More Advice for Former Ohio State Coach Jim Tressel

Erick Smith of the USA Today reported that former Ohio State football coach Jim Tressel did not attend a NCAA rules compliance seminar in Tampa this past weekend.  Tressel was originally scheduled to attend the seminar as part of Ohio State’s self-imposed penalties.  Subsequent to the imposition of those penalties, Sports Illustrated blew the top off of the Tressel story precipitating his resignation.  Although Tressel, was no longer required to attend the seminar due to his departure, Attorney Michael Buckner opined that he should have attended:

“I deal with coaches, too, in my practice,” Buckner told the Columbus Dispatch. “I always tell them, ‘You need to self-impose that penalty. You need to go to the seminar. If you want to continue to coach - yeah, we’re probably going to dispute some of these things, but you need to show the (NCAA) committee you are willing to learn new things, that you are humbled.’”

Tressel’s attorney, Gene Marsh, spoke at the seminar and explained Tressel’s decision not to attend:

Marsh said Tressel would have attracted media attention if he did appear and could have been a distraction to the process.

Attorney Bucker’s advice is solid and should be considered by coaches in similar situations.  However, Tressel was right to sit this one out.  The story is too fresh, and Tressel’s star recruit, Terelle Pryor remains in the spotlight, having announced his plans to enter the NFL Supplemental Draft.  Tressel should lay low until he resolves his issues with the NCAA’s Committee on Infractions before stepping back into the public eye.


  1. brewonsouthu says:

    With all due respect, the response to the Marsh and Buckner comments needs clarification.
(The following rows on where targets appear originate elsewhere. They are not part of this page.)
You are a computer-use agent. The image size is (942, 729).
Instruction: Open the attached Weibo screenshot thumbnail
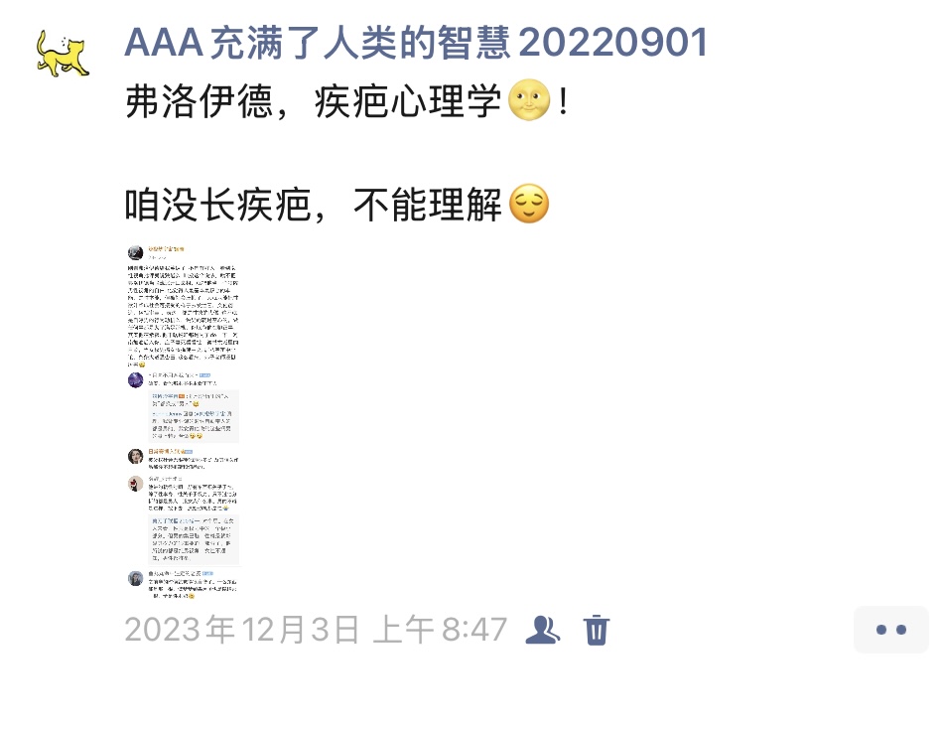tap(184, 421)
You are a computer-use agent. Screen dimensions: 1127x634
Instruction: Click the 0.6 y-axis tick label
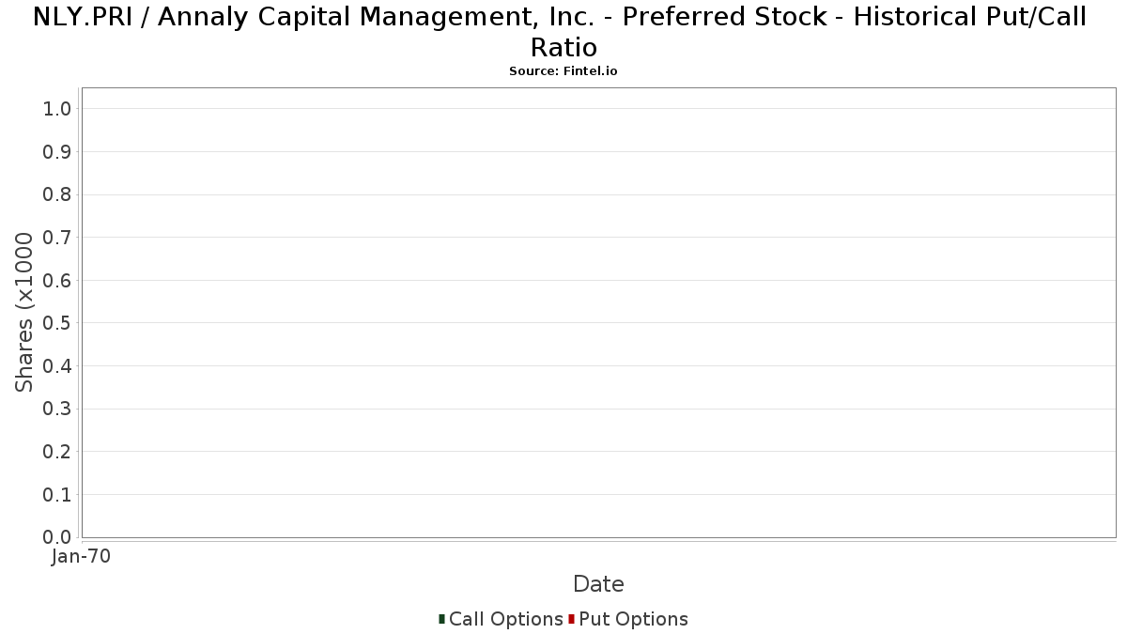(57, 281)
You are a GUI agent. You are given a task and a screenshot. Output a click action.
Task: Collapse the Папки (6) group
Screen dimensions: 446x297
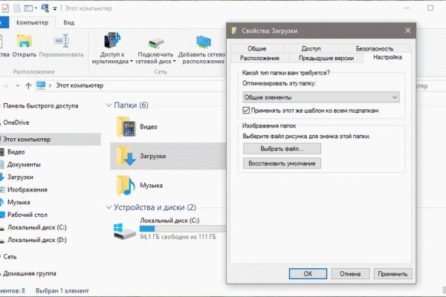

If the question is, how should Jim Tressel act in order to preserve/rehabilitate whatever reputation he has, then the good suggestion is “stay out of the public eye.” But that question is distinct from the one which addresses OSU’s duty and the duty of the NCAA: as regards those entities, they should, in contrast, take the public position that JT was obligated to attend as a part of the appropriate handling of the violations admitted by OSU.
    [Obviously, some kind of deal appears to have been made between JT and OSU, which involved a global release of all respective claims, which may have affected this element.]